--- START The input ---

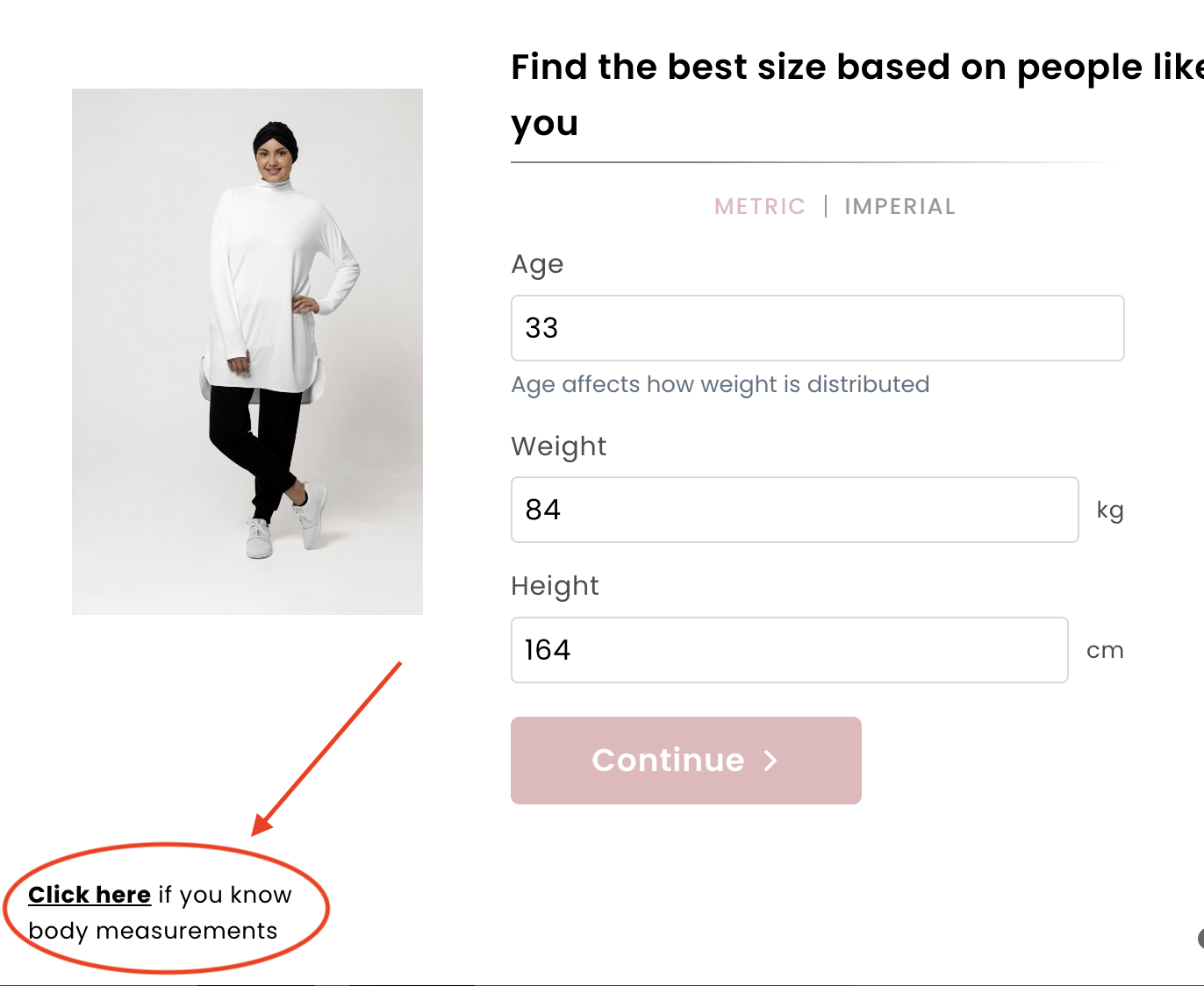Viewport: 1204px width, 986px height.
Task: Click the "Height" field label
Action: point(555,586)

--- END The input ---
--- START The input ---

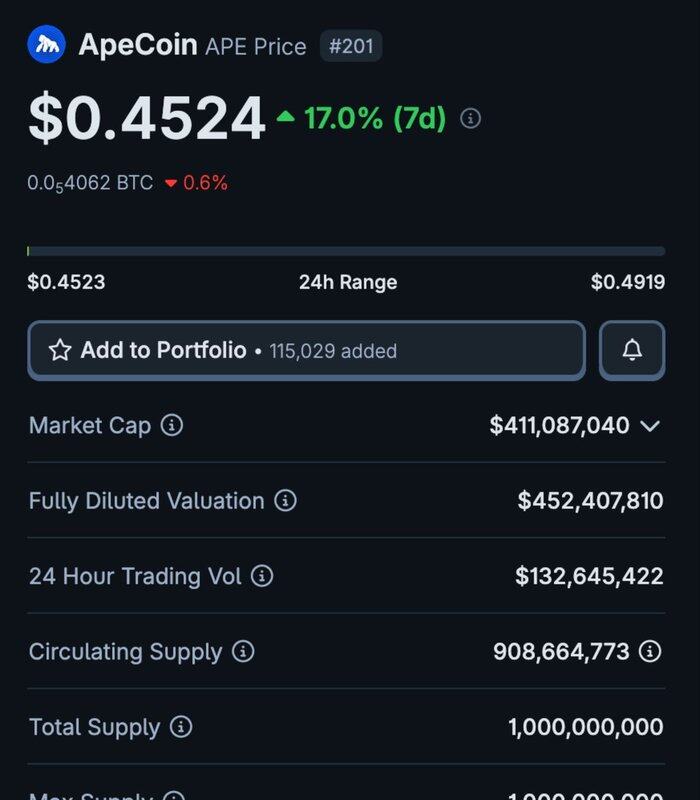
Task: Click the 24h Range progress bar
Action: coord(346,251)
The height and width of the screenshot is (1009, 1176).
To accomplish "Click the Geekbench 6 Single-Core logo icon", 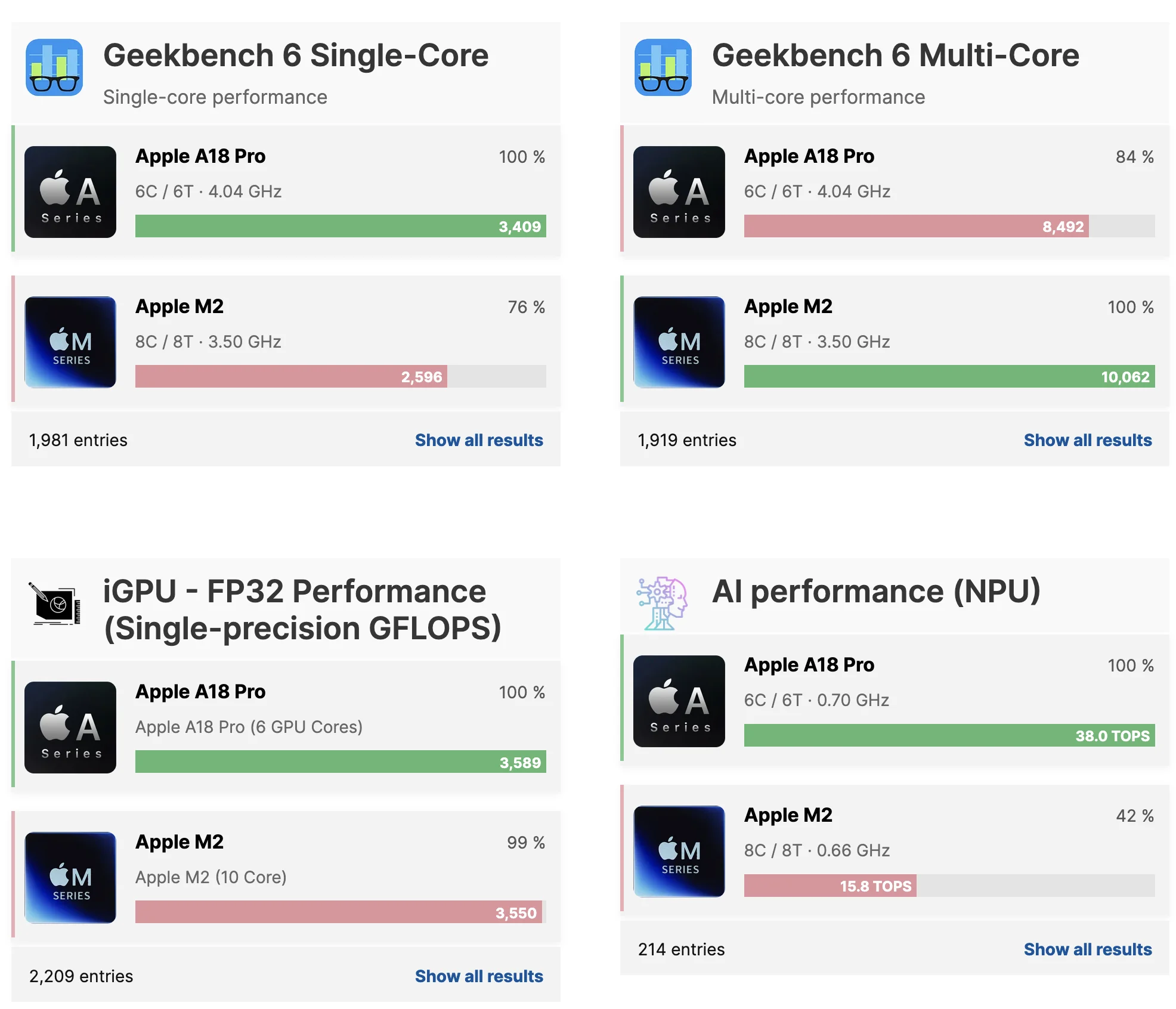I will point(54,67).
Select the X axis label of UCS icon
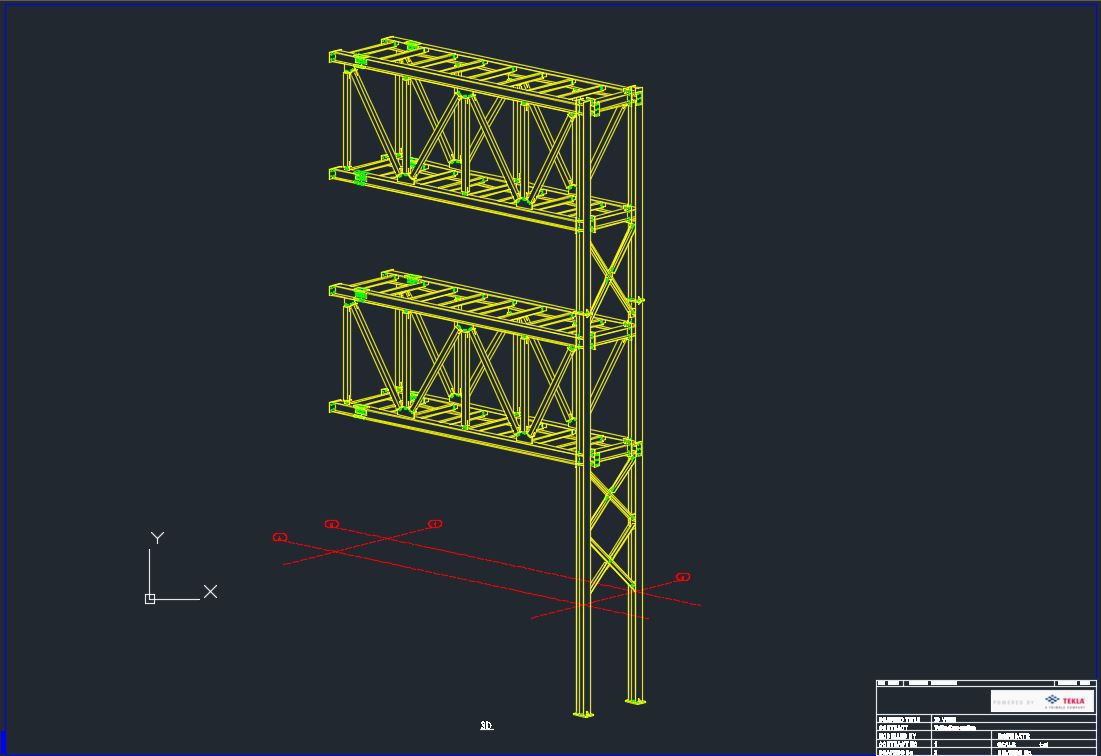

--- END The input ---
--- START The input ---

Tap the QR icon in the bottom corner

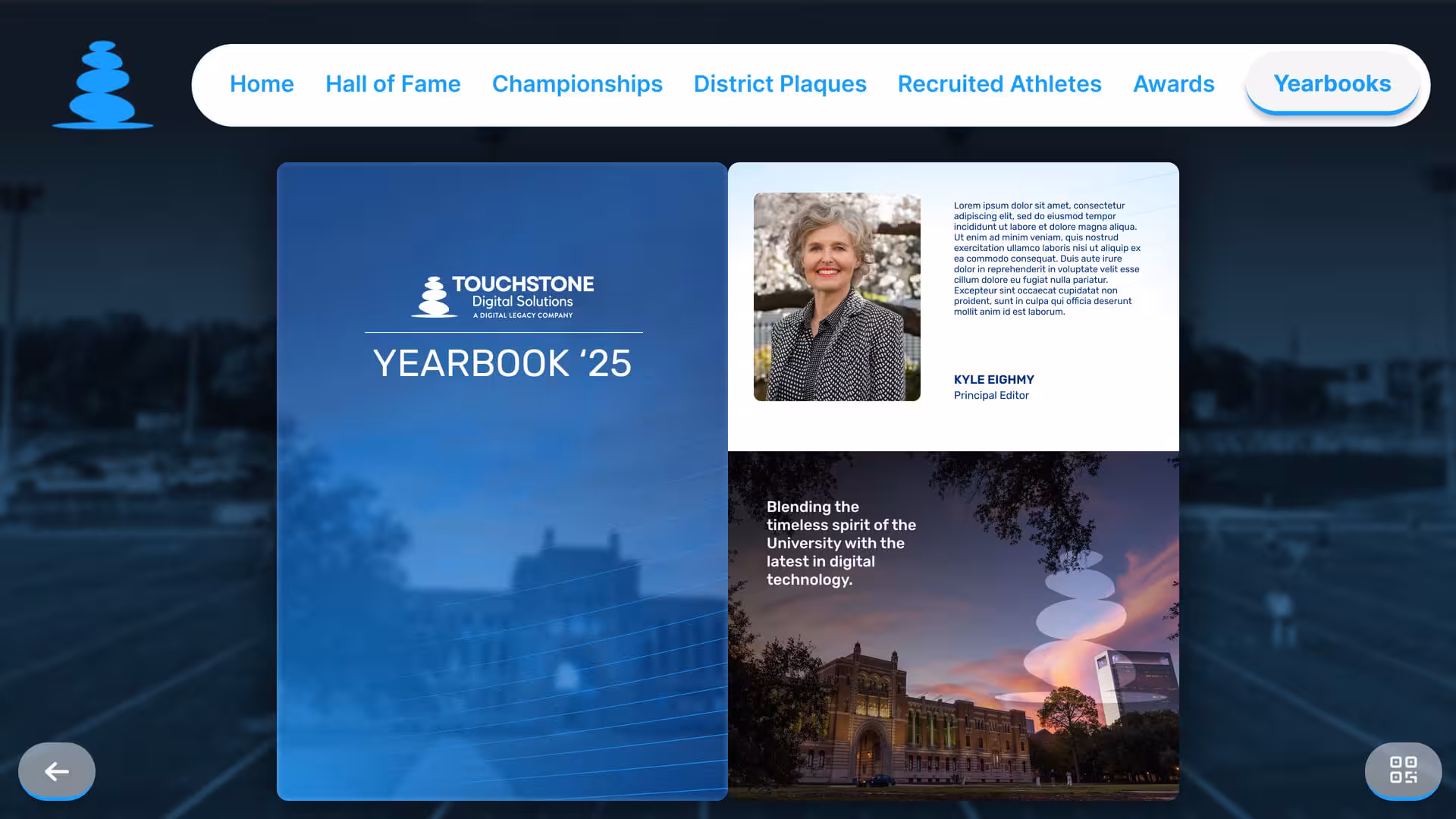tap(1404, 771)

--- END The input ---

__Exercise brief__:
Quote the material from the line with "Viewport: 1204px width, 986px height." up to and including the line with "Action: point(555,586)", word for word, leaving out the picture.

__Full answer__:
Viewport: 1204px width, 986px height.
Task: Click the "Height" field label
Action: point(555,586)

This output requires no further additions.